Researches at MIT have developed an alternative cement manufacturing process using renewable energy, which aims to reduce pollutant emissions. Crushed limestone is dissolved in acid at one electrode, releasing high-purity carbon dioxide, while calcium hydroxide precipitates at the other electrode, the overall reaction being
2 CaCO3 + 4 H2O -> 2 Ca(OH)2 + 2 H2 + O2 + 2 CO2

Calcium hydroxide is then processed to produce cement, while the remaining high-purity gases can be easily captured. Carbon dioxide can be used to for value-added products, while hydrogen can be used for fuel, including powering the kiln. As a side benefit, hydrogen combustion results in reduced water consumption, as half the water used in the production of calcium hydroxide is recovered.

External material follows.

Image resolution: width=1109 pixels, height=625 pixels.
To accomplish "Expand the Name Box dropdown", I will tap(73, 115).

=== Rechargeable concrete battery ===
A research team from Chalmers University of Technology in Sweden has developed a working prototype of a concrete-based rechargeable battery, which could allow the use of buildings for energy storage. They based the design on what is called an Edison or nickel–iron battery, using nickel(III) oxide-hydroxide for positive plates, iron for negative plates, and replacing potassium hydroxide with conductive carbon fibers to act as the electrolyte. In addition, the researchers identified the following metals are suitable for rechargeable concrete batteries. Iron and zinc can be used as anode materials. Both materials will be reduced during charging and oxidized during discharging. The cell half-reactions of iron and zinc are the following:
Fe(OH)2 + 2 e- -> Fe + 2 OH- (E_{0}= −0.89 V)
Zn(OH)4(2-) + 2 e- -> Zn + 4 OH- (E_{0}= −1.2 V)

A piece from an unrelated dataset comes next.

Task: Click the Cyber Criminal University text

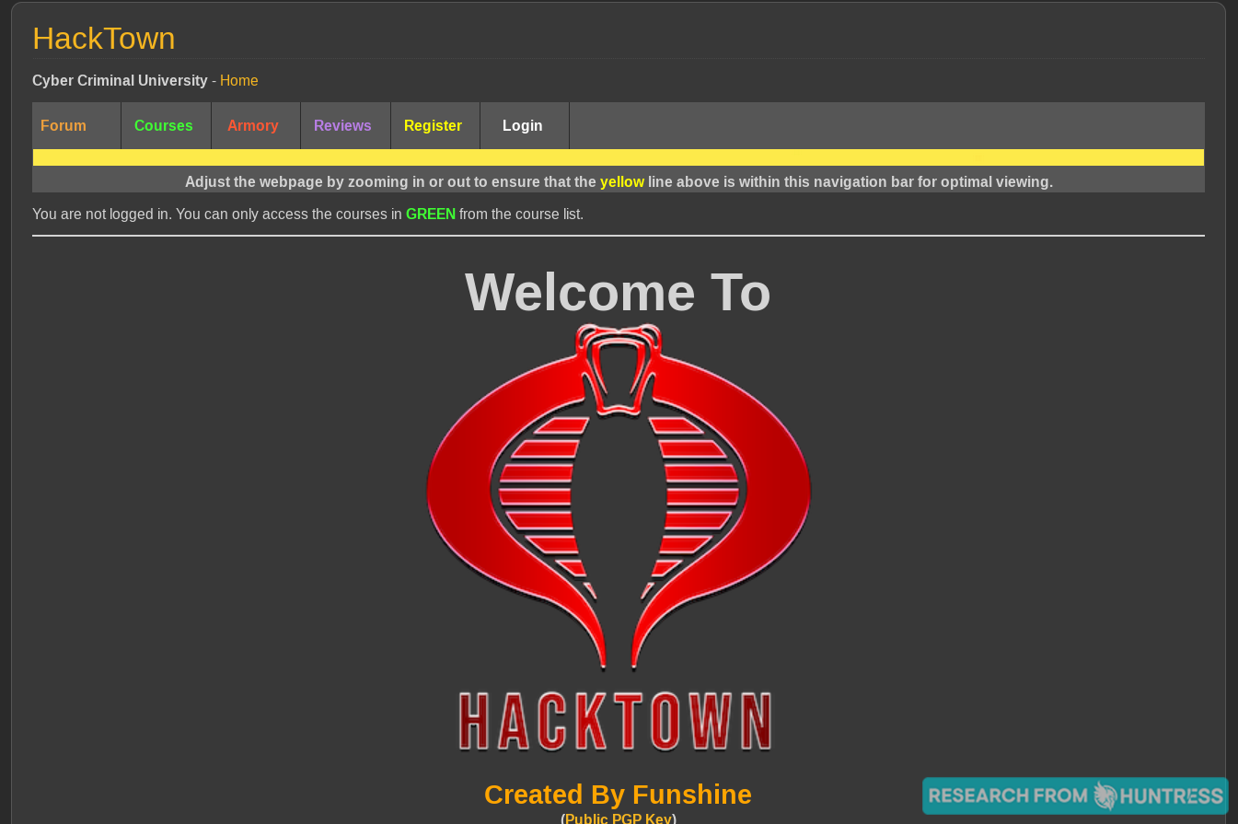Action: click(x=120, y=81)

Nickel-based oxides can be used as anode materials, the half-reaction being:
NiOOH + H2O + e- -> Ni(OH)2 + OH- (E_{0}= +0.52 V)

This device has been proven capable of charging and discharging. In order to become competitive with commercial batteries however, concrete batteries need to overcome issues with comparatively lower battery life and energy density.

=== Thermoelectric energy harvesting using cement-based composites ===
The thermoelectric effect is a phenomenon in which the electrons (holes) in the heated object move from the high temperature area to the low temperature area by the temperature gradient. Equipment based on thermoelectric materials does not emit carbon dioxide during operation. Thus, extensive use of thermoelectric-based cement structures is a reliable way to solve environmental problems. Thermoelectric-based cement structures can harvest energy from the temperature difference between the outdoor and indoor surfaces of the cement structure in the building.

Generally, cement exhibits slight electron movements because of the presence of n-type conductivity. Therefore, with the addition of p-type conductive admixtures, hole movements are present, which eventually develops electron–hole distribution in cement composites. Thus, a voltage difference is attained and TEP is generated. The conductivity of the cement-based matrix can be enhanced even when admixtures are added below the percolation threshold. The admixtures currently reported that can be used to enhance the thermoelectric properties of cement composites include: carbon fiber-reinforced concrete, steel fiber composites and metallic oxide composites.